EXERCISE DETAILS ::
Rewrite everything from the line containing "Click the departing" down to the line containing "The width and height of the screenshot is (454, 341).", replacing "icon" with "symbol" and leaving all else unchanged.

======== DATA SHOWN ========

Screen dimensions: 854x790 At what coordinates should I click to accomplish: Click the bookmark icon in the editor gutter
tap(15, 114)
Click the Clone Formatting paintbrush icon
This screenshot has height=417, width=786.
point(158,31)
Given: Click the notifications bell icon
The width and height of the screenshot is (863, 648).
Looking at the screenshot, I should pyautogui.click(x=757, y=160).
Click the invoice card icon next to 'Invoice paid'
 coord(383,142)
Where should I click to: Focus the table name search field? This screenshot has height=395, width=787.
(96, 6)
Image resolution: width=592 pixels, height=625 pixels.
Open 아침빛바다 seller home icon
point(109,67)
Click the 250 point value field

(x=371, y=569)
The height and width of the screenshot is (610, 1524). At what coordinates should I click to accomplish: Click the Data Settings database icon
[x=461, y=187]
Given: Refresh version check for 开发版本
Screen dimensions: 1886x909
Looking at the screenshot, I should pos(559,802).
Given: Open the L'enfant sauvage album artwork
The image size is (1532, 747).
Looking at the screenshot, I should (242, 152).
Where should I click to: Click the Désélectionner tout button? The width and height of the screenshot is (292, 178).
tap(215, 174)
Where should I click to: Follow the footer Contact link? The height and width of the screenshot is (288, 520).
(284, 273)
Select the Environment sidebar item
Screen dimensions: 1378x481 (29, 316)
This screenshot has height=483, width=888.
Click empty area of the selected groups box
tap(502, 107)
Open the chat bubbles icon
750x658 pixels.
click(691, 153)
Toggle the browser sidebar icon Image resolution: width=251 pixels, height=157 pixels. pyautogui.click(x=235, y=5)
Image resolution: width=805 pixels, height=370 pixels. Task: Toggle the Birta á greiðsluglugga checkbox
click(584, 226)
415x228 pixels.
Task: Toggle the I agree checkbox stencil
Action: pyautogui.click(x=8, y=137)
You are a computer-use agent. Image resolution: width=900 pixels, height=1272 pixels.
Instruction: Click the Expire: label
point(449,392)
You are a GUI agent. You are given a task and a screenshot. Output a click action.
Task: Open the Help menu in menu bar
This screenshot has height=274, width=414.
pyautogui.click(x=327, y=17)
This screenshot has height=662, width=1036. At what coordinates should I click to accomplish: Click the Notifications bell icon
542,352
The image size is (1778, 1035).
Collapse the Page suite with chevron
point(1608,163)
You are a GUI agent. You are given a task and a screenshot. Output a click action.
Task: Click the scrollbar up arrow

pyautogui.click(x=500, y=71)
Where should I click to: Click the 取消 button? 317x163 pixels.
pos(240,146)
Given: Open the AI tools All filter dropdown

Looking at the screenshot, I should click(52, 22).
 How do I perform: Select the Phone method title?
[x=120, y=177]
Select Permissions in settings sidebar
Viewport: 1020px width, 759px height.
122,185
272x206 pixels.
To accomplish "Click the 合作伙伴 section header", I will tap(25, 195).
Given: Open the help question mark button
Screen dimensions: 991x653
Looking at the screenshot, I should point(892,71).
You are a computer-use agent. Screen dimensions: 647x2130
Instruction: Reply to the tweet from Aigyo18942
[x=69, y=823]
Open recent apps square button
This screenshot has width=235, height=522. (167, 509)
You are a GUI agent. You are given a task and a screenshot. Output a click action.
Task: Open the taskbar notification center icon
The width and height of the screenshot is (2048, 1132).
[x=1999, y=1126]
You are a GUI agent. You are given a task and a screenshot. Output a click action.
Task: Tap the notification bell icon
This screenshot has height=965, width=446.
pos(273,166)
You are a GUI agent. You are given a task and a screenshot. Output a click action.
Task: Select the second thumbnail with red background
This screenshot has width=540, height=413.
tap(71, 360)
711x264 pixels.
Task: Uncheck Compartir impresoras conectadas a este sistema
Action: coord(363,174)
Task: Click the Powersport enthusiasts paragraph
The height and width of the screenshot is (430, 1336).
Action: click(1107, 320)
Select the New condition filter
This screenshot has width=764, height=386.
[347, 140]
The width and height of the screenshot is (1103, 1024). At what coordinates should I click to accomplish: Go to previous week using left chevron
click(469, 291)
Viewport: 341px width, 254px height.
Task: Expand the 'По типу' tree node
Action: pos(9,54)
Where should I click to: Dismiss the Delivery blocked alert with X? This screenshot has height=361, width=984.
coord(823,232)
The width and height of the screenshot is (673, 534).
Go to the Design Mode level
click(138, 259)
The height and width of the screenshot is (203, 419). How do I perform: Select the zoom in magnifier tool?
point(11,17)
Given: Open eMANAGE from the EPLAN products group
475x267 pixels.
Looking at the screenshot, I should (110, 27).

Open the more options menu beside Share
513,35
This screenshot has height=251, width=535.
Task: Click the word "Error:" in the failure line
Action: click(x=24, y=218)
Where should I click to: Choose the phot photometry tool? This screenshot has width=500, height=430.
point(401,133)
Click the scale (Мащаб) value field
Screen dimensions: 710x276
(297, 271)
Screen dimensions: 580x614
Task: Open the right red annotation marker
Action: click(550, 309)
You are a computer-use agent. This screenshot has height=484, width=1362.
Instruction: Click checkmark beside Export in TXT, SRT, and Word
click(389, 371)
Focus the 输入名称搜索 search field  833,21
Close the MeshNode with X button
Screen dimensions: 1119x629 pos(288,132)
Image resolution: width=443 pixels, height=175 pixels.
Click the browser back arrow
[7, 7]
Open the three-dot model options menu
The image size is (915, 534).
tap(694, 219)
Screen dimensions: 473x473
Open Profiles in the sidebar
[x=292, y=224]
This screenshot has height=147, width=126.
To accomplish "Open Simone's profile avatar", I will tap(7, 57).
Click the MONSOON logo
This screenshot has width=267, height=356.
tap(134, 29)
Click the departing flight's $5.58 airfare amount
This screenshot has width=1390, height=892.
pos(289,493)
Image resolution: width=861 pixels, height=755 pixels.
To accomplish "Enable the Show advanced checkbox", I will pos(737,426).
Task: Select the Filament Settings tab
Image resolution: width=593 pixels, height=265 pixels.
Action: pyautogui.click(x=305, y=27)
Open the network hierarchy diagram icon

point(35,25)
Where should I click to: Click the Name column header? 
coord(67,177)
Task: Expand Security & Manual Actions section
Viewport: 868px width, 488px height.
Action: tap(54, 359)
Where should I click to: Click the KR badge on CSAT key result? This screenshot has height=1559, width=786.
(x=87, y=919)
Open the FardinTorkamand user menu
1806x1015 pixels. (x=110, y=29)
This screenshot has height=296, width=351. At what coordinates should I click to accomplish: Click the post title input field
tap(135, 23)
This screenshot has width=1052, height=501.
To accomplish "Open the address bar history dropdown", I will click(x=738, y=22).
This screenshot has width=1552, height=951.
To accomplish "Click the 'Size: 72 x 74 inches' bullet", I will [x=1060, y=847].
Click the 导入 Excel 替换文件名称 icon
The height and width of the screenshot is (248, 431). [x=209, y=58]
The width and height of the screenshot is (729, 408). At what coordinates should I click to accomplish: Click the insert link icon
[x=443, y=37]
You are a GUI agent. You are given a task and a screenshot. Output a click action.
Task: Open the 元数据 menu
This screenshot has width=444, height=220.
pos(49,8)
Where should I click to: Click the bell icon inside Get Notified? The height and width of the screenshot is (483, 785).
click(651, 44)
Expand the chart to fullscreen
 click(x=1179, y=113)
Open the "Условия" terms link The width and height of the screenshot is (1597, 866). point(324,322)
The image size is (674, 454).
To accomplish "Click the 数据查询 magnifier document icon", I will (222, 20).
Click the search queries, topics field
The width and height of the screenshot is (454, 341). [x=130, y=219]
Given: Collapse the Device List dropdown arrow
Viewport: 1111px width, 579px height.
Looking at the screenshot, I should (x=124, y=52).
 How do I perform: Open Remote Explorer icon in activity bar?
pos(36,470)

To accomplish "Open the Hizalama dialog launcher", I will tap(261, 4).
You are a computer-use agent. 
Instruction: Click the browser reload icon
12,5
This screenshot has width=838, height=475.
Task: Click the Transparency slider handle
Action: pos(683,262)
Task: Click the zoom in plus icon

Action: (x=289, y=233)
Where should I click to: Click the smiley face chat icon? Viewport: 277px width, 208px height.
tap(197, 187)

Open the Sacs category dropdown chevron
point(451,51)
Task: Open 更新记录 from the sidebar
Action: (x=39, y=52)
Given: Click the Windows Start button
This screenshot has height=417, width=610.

========

ANSWER ::
Click the departing flight's $5.58 airfare amount
This screenshot has width=1390, height=892.
pos(289,493)
Image resolution: width=861 pixels, height=755 pixels.
To accomplish "Enable the Show advanced checkbox", I will pos(737,426).
Task: Select the Filament Settings tab
Image resolution: width=593 pixels, height=265 pixels.
Action: pyautogui.click(x=305, y=27)
Open the network hierarchy diagram symbol

point(35,25)
Where should I click to: Click the Name column header? 
coord(67,177)
Task: Expand Security & Manual Actions section
Viewport: 868px width, 488px height.
Action: tap(54, 359)
Where should I click to: Click the KR badge on CSAT key result? This screenshot has height=1559, width=786.
(x=87, y=919)
Open the FardinTorkamand user menu
1806x1015 pixels. (x=110, y=29)
This screenshot has height=296, width=351. At what coordinates should I click to accomplish: Click the post title input field
tap(135, 23)
This screenshot has width=1052, height=501.
To accomplish "Open the address bar history dropdown", I will click(x=738, y=22).
This screenshot has width=1552, height=951.
To accomplish "Click the 'Size: 72 x 74 inches' bullet", I will [x=1060, y=847].
Click the 导入 Excel 替换文件名称 symbol
The height and width of the screenshot is (248, 431). [x=209, y=58]
The width and height of the screenshot is (729, 408). At what coordinates should I click to accomplish: Click the insert link symbol
[x=443, y=37]
You are a GUI agent. You are given a task and a screenshot. Output a click action.
Task: Open the 元数据 menu
This screenshot has width=444, height=220.
pos(49,8)
Where should I click to: Click the bell symbol inside Get Notified? The height and width of the screenshot is (483, 785).
click(651, 44)
Expand the chart to fullscreen
 click(x=1179, y=113)
Open the "Условия" terms link The width and height of the screenshot is (1597, 866). point(324,322)
The image size is (674, 454).
To accomplish "Click the 数据查询 magnifier document symbol", I will (222, 20).
Click the search queries, topics field
The width and height of the screenshot is (454, 341). [x=130, y=219]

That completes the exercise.